Our microservices have several endpoints consuming memory or CPU. Depending on the number of iterations and bites we pass as parameters to these endpoints, it can take significantly longer to respond. We are going to explore the problem by looking at CPU and memory metrics.
CPU
When you know CPU usage you are better prepared to answer the following questions:
-
Is the amount of CPU resources maxed out?
-
Have I over provisioned the amount of CPU resources?
-
What does the baseline of usage looks like?
-
Is there room to grow without scaling out or up?
-
How much of the available CPU resources is it really using?
-
What type of load is it?
Memory
When you know memory usage you are better prepared to answer the following questions:
-
Is the amount of memory used close to the maximum available memory?
-
Have I over provisioned the amount of memory resources?
-
What does the baseline of usage look like?
-
Is there room to grow without scaling out or up?
-
How much of the available memory resources is it really using?
Monitoring
One of the first thing you usually want to do once your application is deployed is to configure monitoring. We’ll use the Azure portal to create a nice dashboard for monitoring our application metrics.
Open the Azure Portal and navigate to the resource group rg-java-runtimes you created for your application.
Select the quarkus-app container app, then select Metrics from the left menu, under the Monitoring group.
Using the Metrics panel, you can select which metrics you want to observe, and the time range for the data. Under the Standard Metrics namespace, you can see the list of available built-in metrics for your application. You can also create your own custom metrics.
Select "CPU Usage" from the list of metrics, choose "Max" for the Aggregation and select the last 30 minutes for the time range (in the top right of the panel). You can see the CPU and memory usage for your application.

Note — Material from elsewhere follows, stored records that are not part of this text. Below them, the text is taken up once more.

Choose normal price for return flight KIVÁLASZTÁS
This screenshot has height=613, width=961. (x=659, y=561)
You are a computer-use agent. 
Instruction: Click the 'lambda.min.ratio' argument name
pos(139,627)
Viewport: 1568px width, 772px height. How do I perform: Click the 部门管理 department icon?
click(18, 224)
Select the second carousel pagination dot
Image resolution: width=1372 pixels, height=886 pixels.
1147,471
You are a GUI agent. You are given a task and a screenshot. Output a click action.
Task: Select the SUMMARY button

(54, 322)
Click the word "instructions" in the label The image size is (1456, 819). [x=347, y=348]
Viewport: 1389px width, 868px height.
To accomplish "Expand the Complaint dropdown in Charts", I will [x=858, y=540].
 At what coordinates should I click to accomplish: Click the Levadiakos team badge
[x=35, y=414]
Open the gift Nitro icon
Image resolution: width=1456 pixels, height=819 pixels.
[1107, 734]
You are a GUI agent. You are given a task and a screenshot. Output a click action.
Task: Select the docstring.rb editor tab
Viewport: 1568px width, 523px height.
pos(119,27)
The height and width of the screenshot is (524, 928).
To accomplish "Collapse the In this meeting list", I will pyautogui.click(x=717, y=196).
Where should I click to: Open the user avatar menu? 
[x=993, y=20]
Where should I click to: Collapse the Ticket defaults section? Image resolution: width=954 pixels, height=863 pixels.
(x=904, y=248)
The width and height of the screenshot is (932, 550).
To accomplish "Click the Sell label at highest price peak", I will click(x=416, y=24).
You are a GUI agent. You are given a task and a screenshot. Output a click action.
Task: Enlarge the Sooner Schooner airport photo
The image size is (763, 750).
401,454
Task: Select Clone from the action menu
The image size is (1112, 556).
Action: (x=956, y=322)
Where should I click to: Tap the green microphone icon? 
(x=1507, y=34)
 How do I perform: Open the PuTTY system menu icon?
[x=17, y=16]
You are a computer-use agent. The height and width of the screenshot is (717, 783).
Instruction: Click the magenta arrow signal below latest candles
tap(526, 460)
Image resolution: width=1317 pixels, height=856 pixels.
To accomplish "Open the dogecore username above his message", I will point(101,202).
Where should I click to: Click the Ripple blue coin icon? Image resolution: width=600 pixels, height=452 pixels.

Creating charts for all services
Now let’s add the CPU metrics of the Micronaut and Spring apps to the same chart.
Select Add metric and select "CPU Usage" and aggregation "Max" again.
Then click on the Scope setting, unselect quarkus-app and pick the micronaut-app.
Select Apply, and repeat the same for the spring-app.
Now you should see a nice chart with the CPU usage of all three applications. Let’s save this chart on the dashboard!
Select Save to dashboard and choose Pin to dashboard:
In the Pin to dashboard dialog, select Create new and give it a name, for example "Java Runtimes" then click Create and pin.
We’ll also add charts to monitor the memory usage and number of replicas of our applications.
Click on +New chart (top left corner) and repeat the same steps as before to create a chart with "Memory Working Set Bytes" metrics with aggregation "Max". Do this for the three applications (Quarkus, Micronaut and Spring Boot). Select Save to dashboard, choose Pin to dashboard, and select the existing "Java Runtimes" dashboard.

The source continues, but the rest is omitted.